* **Work task**: In the material below, find each line with the word "agent" and list it.

* **Records shown**:
····················

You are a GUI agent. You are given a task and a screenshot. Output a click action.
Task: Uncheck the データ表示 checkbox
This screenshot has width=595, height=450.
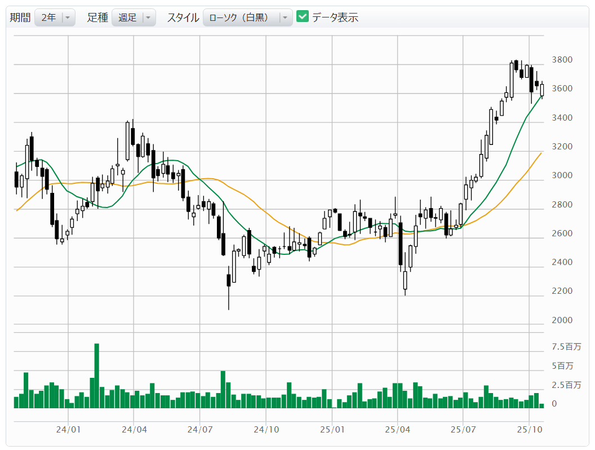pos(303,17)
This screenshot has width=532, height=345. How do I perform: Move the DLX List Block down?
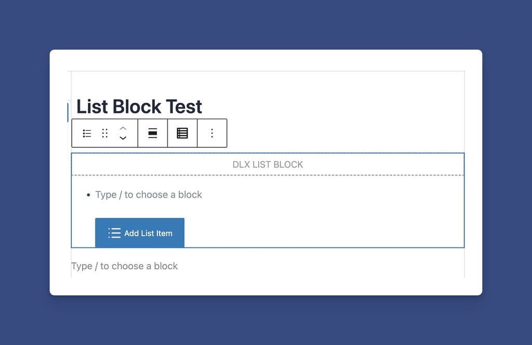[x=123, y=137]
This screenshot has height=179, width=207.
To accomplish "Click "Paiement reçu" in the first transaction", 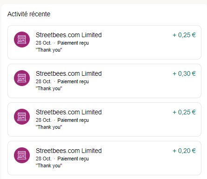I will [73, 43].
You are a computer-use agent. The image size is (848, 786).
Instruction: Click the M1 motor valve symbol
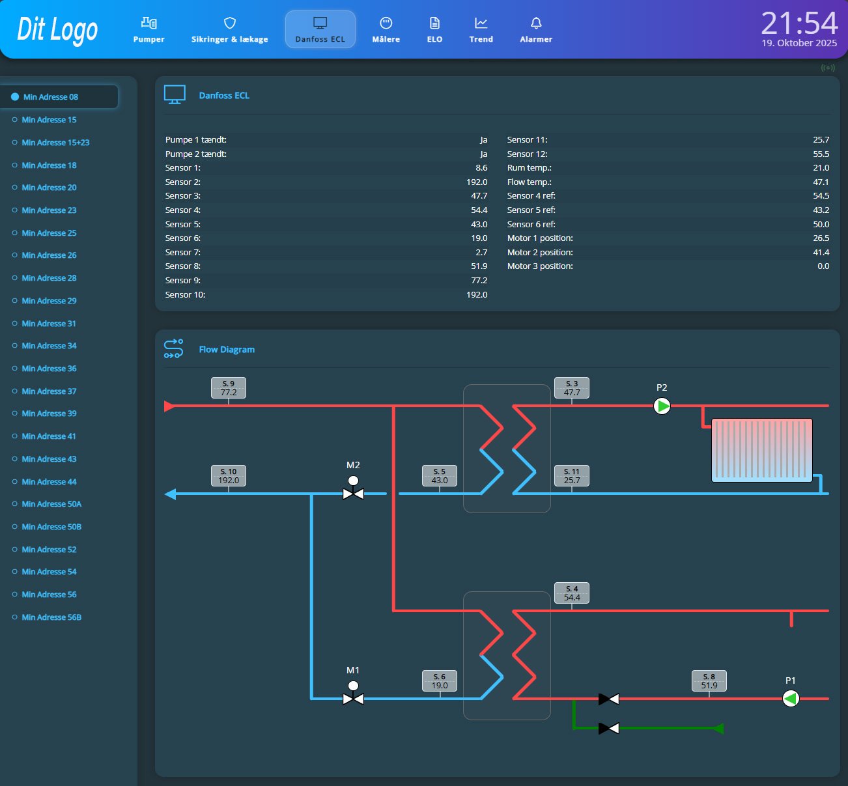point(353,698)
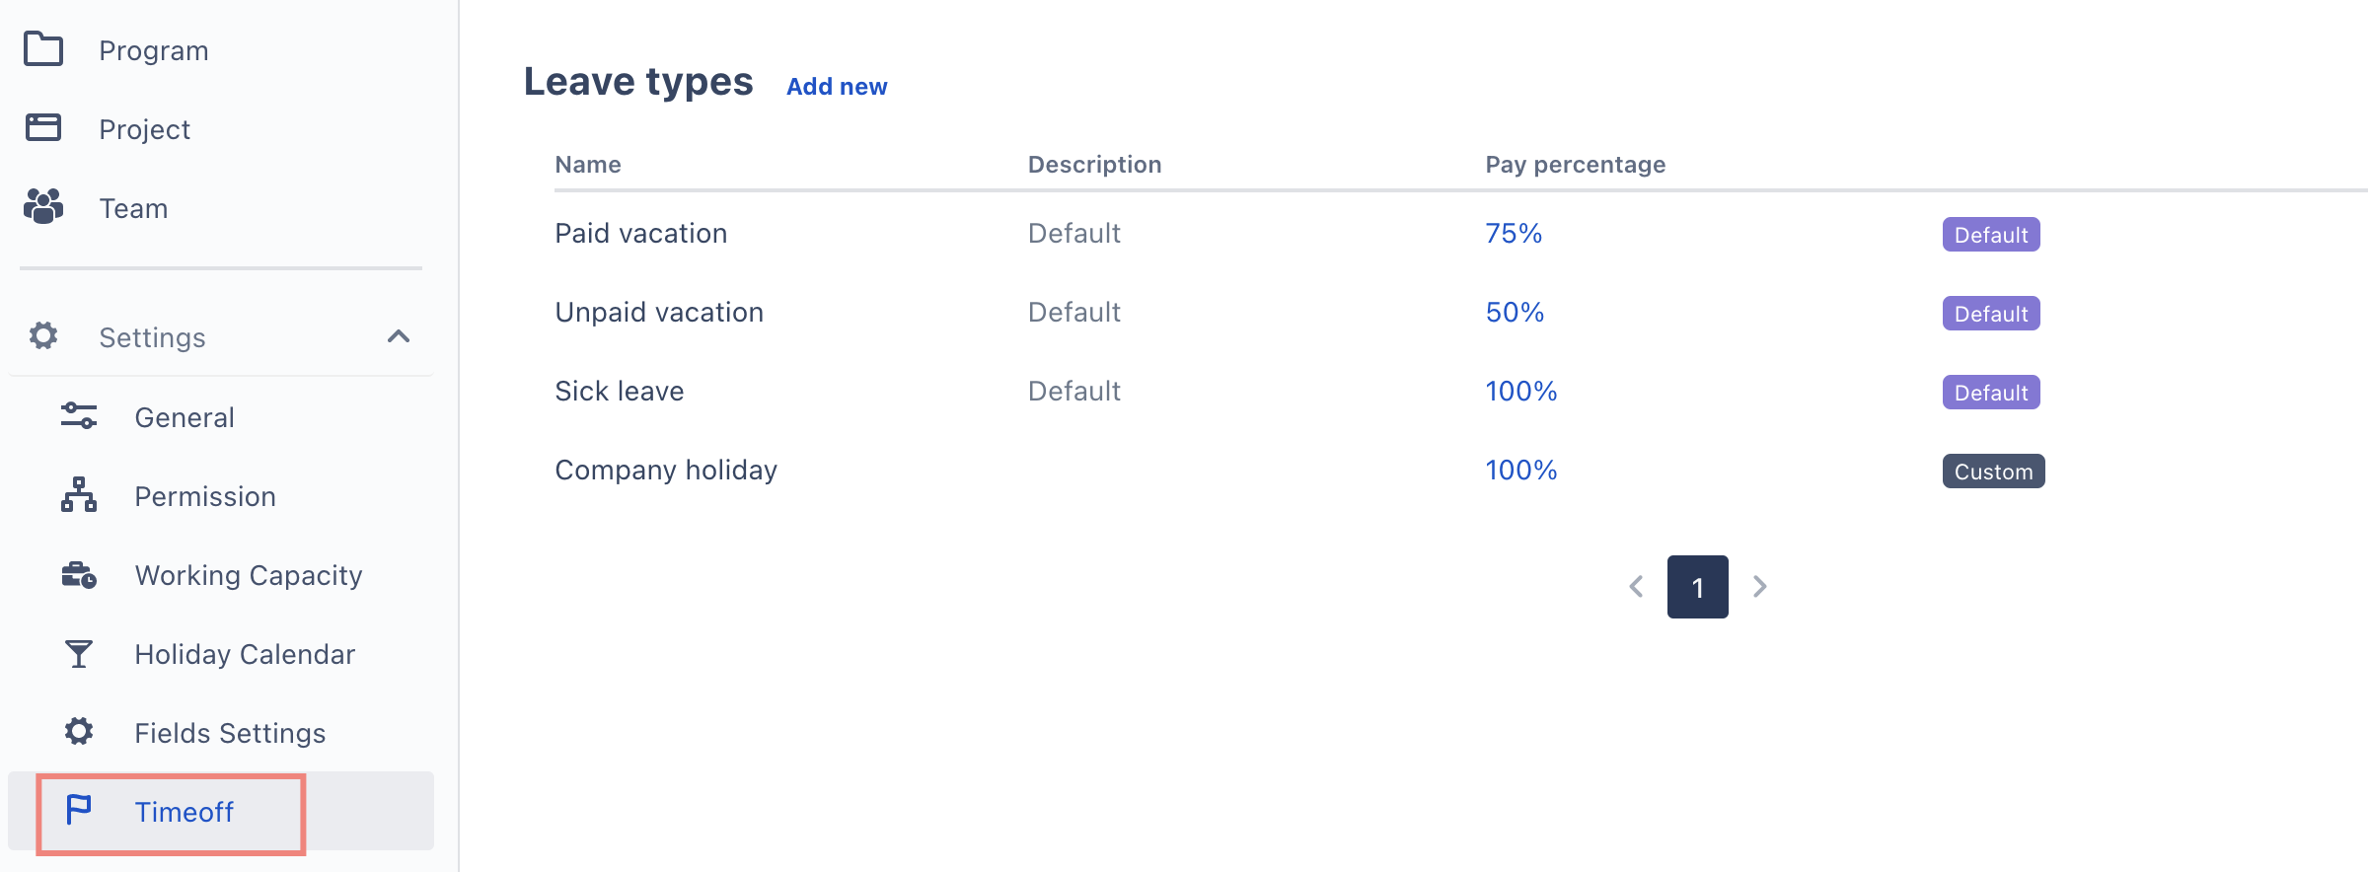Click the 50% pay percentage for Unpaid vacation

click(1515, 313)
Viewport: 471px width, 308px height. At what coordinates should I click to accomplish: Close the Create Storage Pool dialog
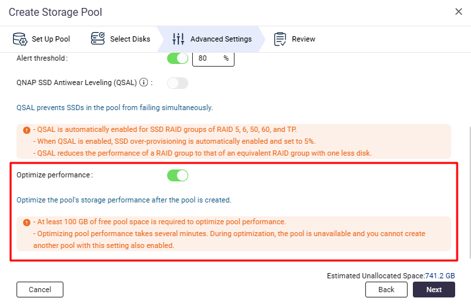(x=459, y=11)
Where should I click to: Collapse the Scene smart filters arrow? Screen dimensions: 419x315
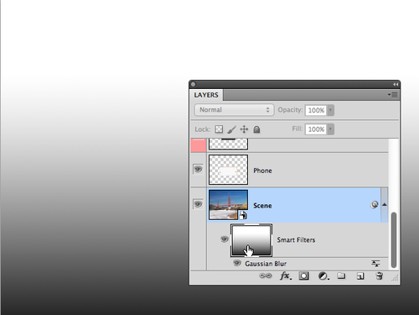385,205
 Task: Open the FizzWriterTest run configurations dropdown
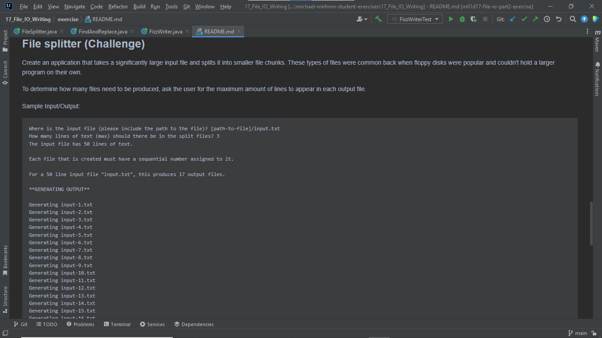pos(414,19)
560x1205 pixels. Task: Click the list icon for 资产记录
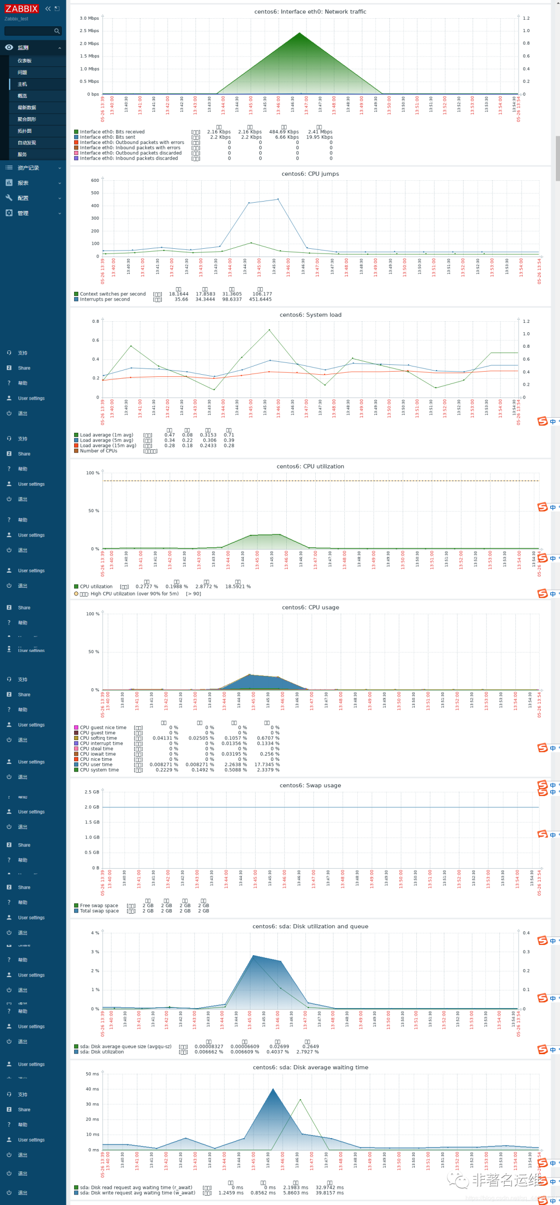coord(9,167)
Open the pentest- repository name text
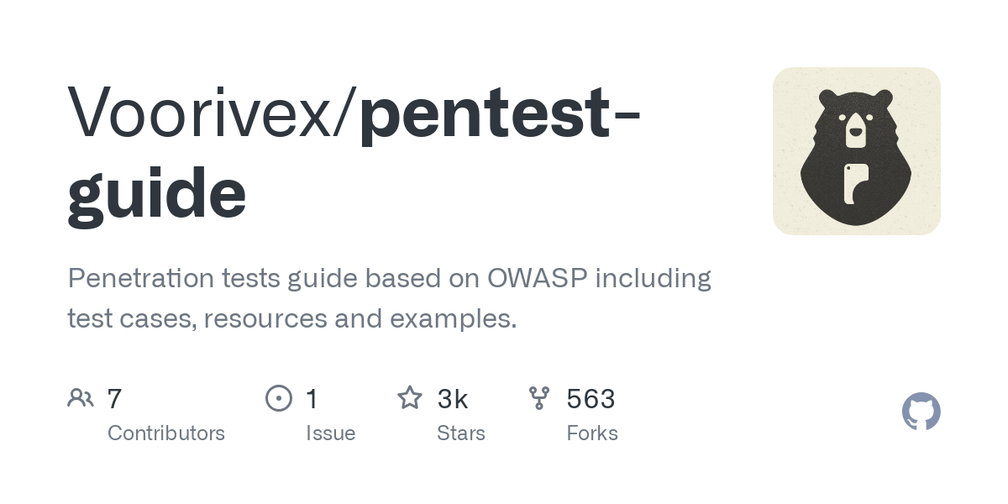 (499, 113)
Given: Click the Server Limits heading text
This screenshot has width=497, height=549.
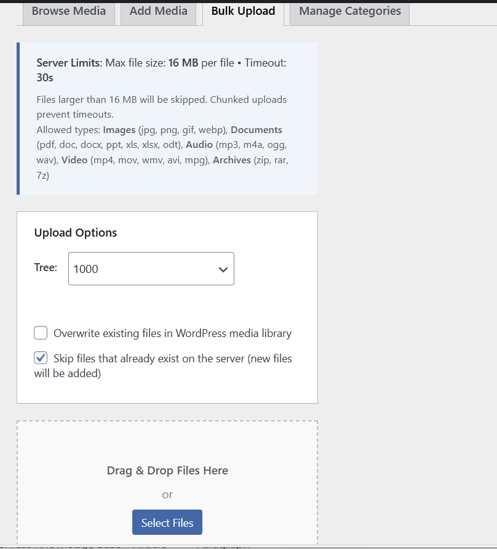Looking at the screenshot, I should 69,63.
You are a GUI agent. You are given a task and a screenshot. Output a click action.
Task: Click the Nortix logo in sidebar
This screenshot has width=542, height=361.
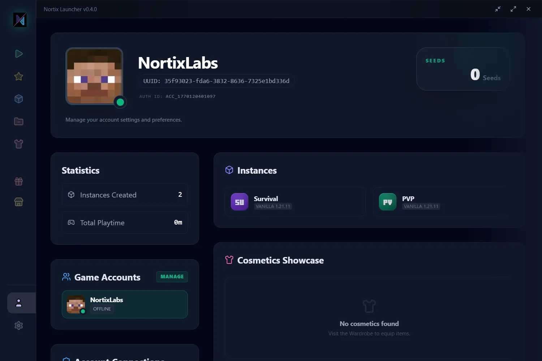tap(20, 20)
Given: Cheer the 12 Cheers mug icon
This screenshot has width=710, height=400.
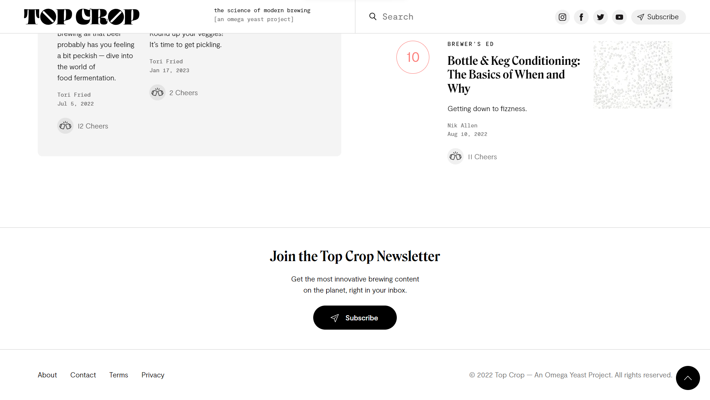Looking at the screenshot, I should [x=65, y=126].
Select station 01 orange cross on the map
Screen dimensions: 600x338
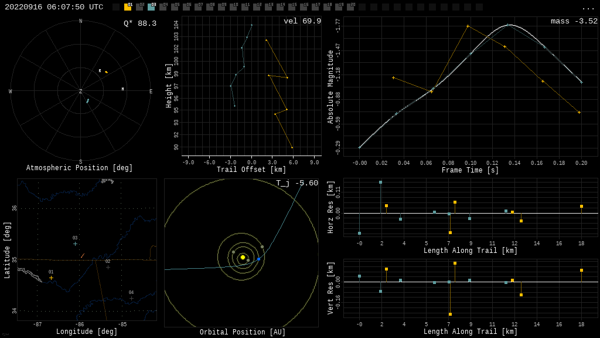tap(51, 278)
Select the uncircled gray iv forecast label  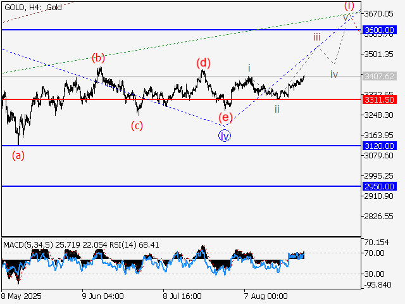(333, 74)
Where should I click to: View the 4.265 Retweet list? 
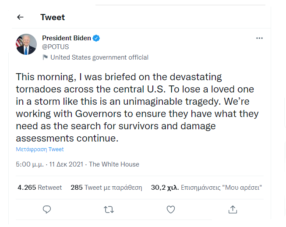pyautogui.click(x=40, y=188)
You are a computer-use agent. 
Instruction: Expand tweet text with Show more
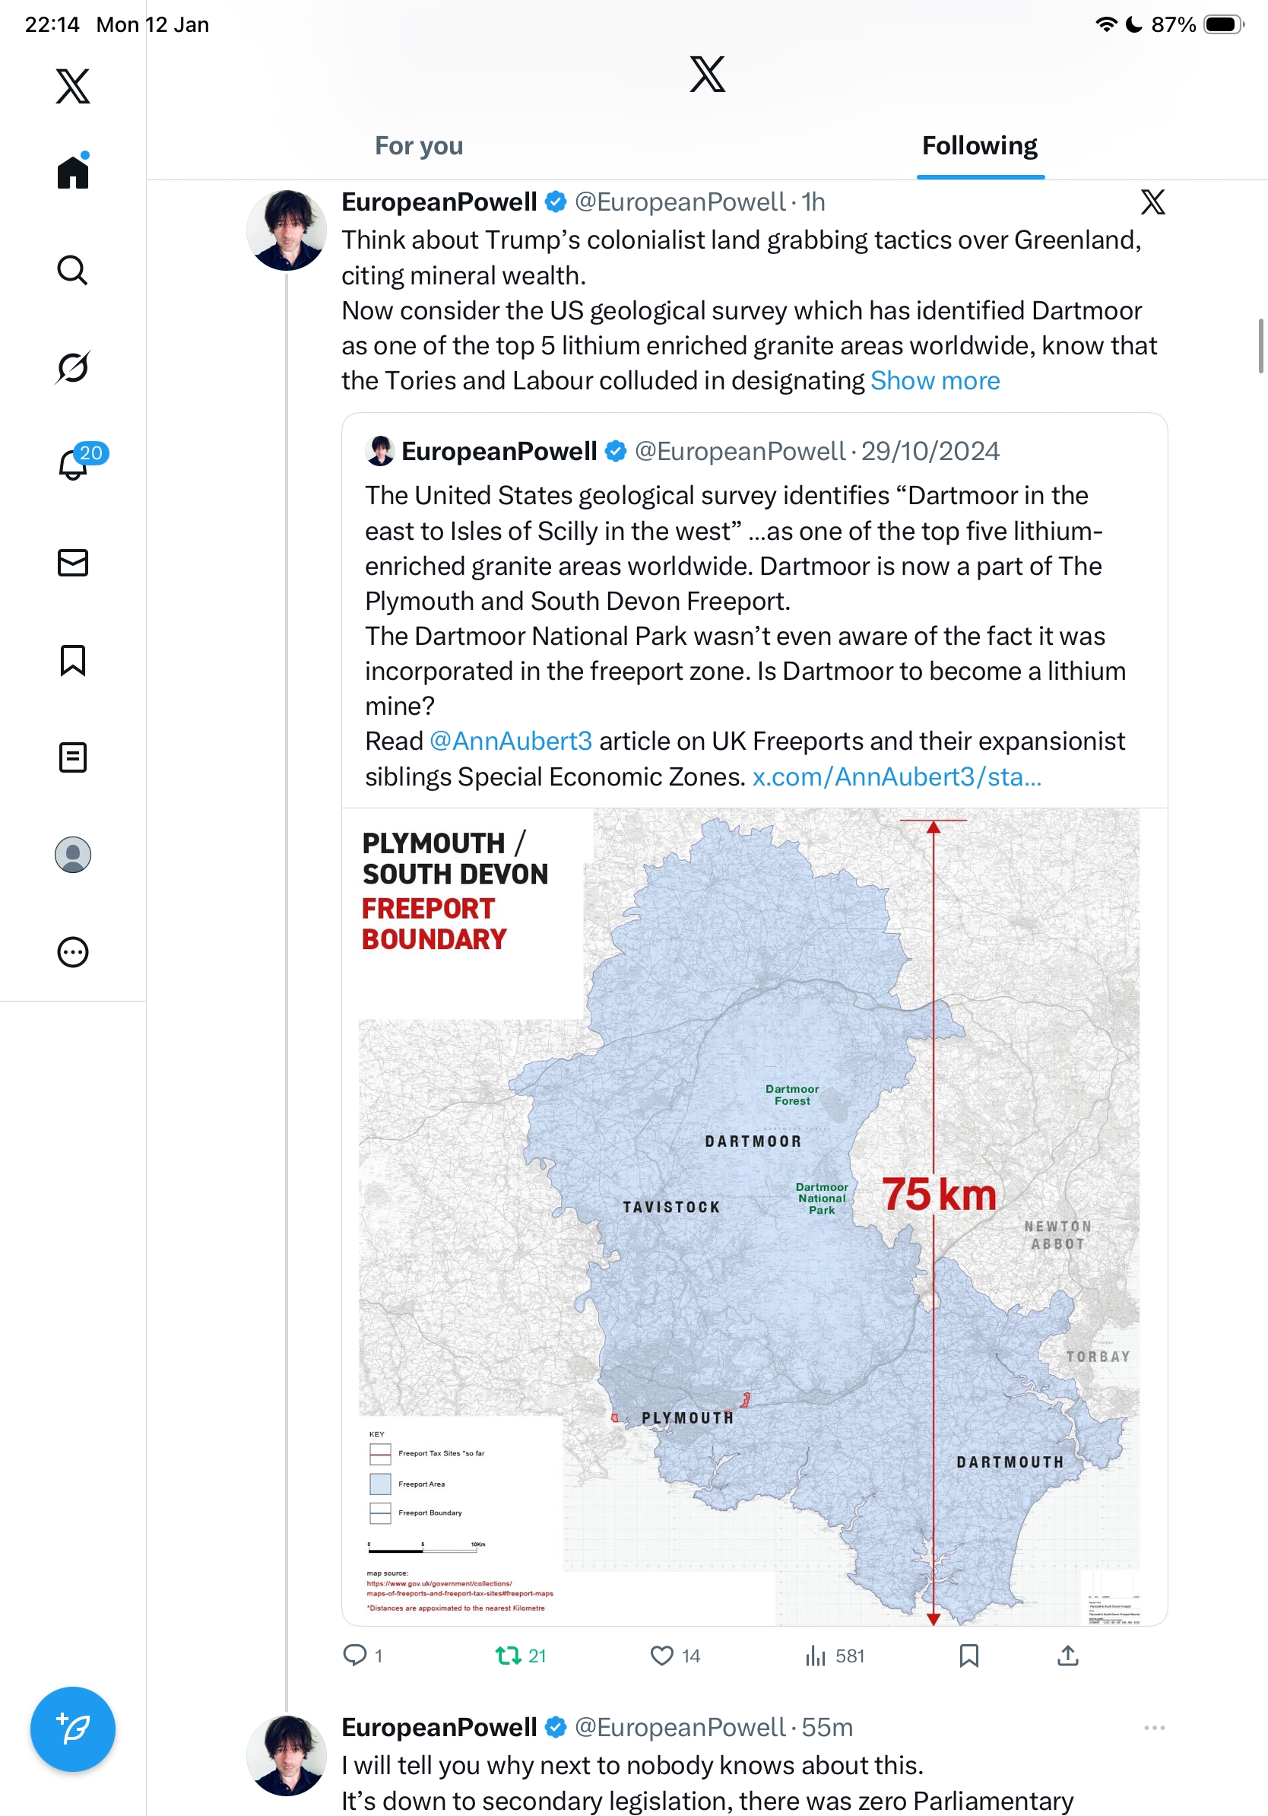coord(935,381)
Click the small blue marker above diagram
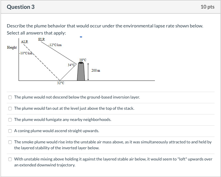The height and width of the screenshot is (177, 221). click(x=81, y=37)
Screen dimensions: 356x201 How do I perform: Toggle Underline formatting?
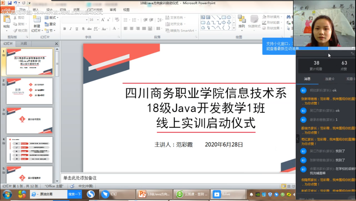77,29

····················

* **Written response**:
You are a GUI agent. You are given a task and a screenshot. Output a click action.
You are a computer-use agent. The image size is (848, 786).
You are a GUI agent. You are given a task and a screenshot. Output a click action.
You are a computer-use agent. 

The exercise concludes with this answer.